I did try to deal with it earlier, with the car company, but the terms of a
settlement were still too onerous. They wanted a lump sum figure (albeit with
a 30% discount) - which was still way too high for me.

If I had the certainty of future cash flows, I would have pressed to get it
resolved earlier - but I knew that my cash flows would be in jeopardy in a few
months, so figured it would be best not to get into such an arrangement.

I do plan on working out something in the future though....once I can get
through this.

------
patio11
If you're abroad, there is essentially nothing they can do to collect from
you. You want the pain minimizing steps?

Dear Collector:

I am writing you regarding account number #12345, in response to your letter
bearing $SOME_IDENTIFYING_INFORMATION.

The Fair Debt Collection Practices Act says that you are not to contact any
consumer who gives you written notice that they are inconvenienced by your
contact. This letter constitutes your official notice under the FDCPA. You are
statutorily permitted exactly one additional communication, delivered via the
postal mail, indicating that you have received this instruction.

For your information, I have returned to $NATION. It is not economically
feasible to resolve our differences via the legal process at present, but I
will contact you again in a few months to discuss disposition of this matter.

Regards,

You

 _a few months pass_

Dear Creditor:

I am writing you regarding debt #12345, continuing our discussion of $DATE. As
you recall, I invoked the FDCPA protection against inconvenient contact, and
you have since honored your legal obligations to not contact me.

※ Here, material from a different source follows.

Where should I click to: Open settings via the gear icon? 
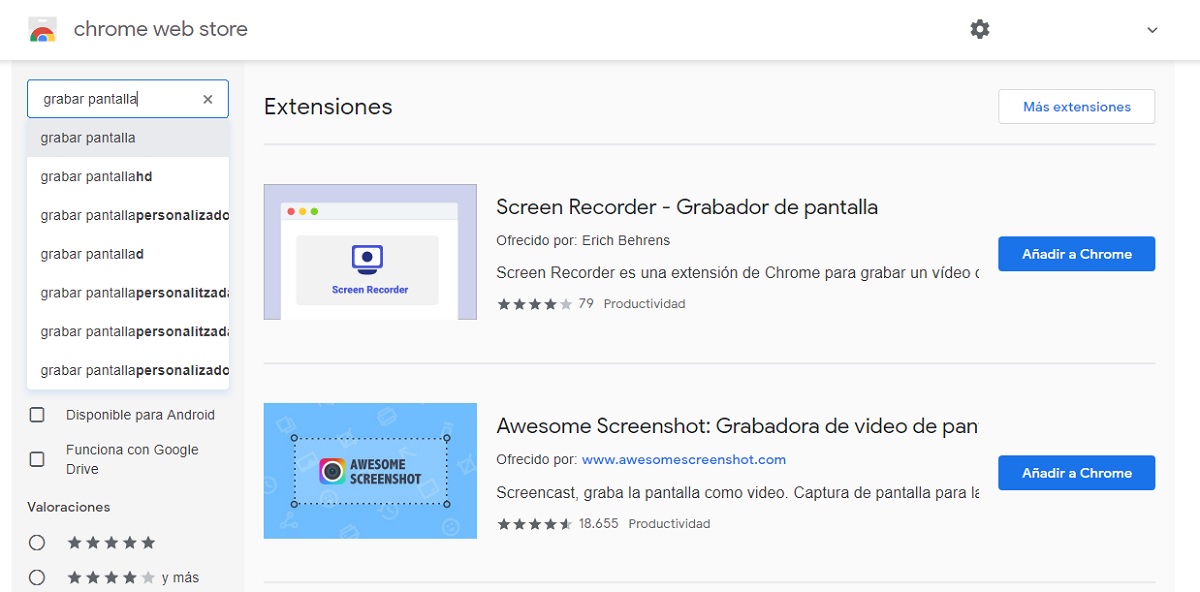(x=979, y=30)
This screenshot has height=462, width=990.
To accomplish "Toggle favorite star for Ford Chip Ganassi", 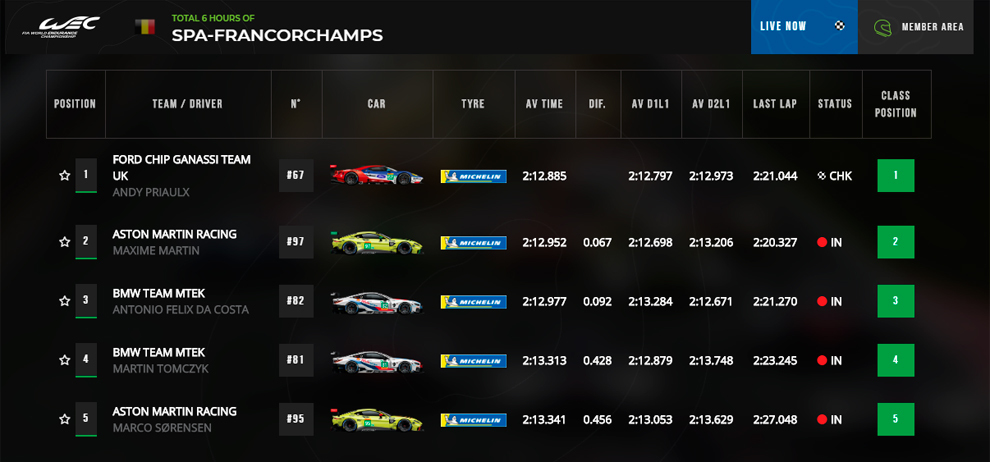I will click(64, 175).
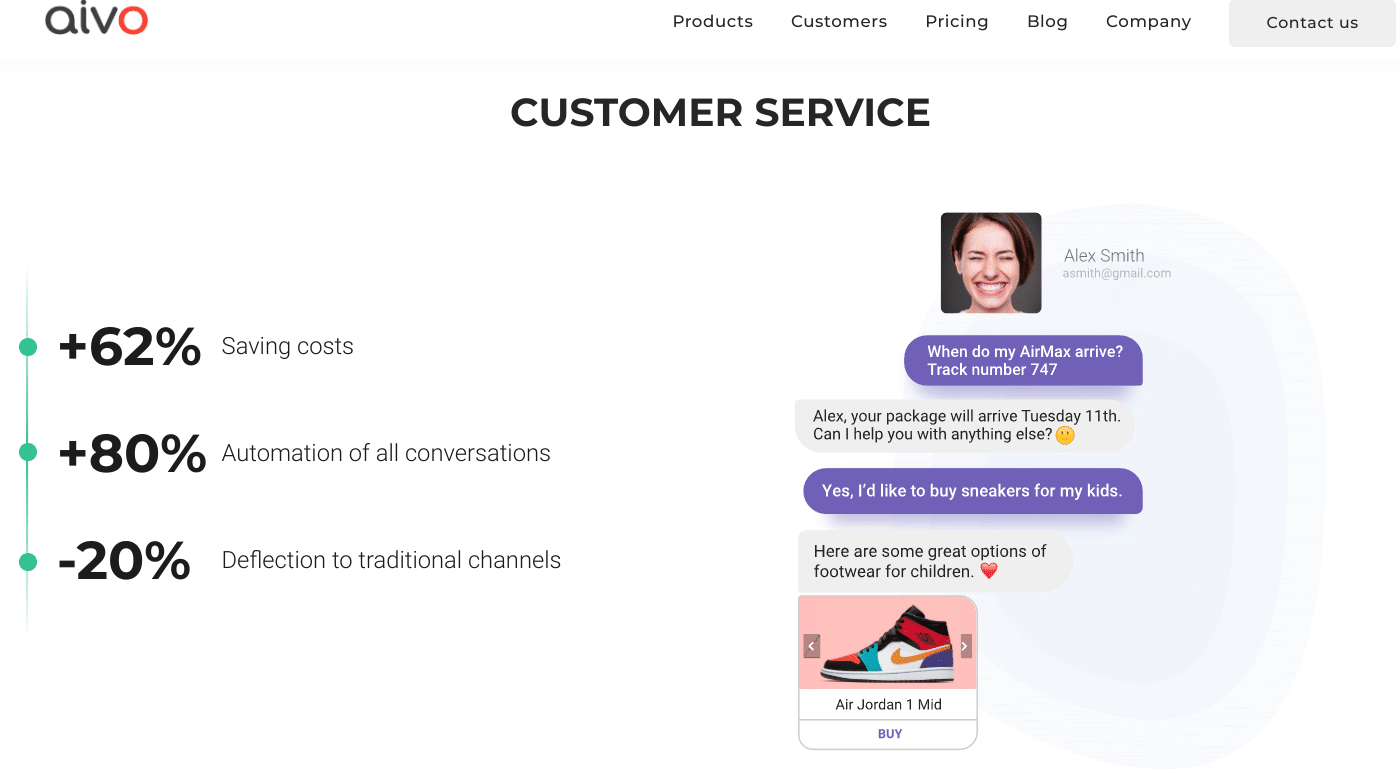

I am prepared to extend you an offer to resolve this matter. As of your last
letter, you indicated that I owed $5,400.00 and that you were going to charge
interest and legal fees in addition. I am prepared to offer you $5,400.00,
delivered immediately, in full satisfaction of this debt.

This is the best resolution your client will receive, and it avoids a costly
legal battle which will be complicated by the international issues in this
case. I urge you to accept it.

You have my permission to contact me once, via the postal mail, of your final
disposition of this matter. If you accept, your acceptance should be in
writing and include the language "We accept your offer of $5,400 in full
satisfaction of all debts between $YOU and $CLIENT." I will send you a
cashier's check via courier immediately, and that will conclude our dealings
together.

If you do not accept, please note that the FDCPA prohibition against
contacting me outside the above exemption still applies.

Regards,

\---

You'll note that they have an option not discussed, which is to sue you. They
will probably not do this, because suing someone outside the country very
quickly becomes a six figure proposition even for the most trivial of matters.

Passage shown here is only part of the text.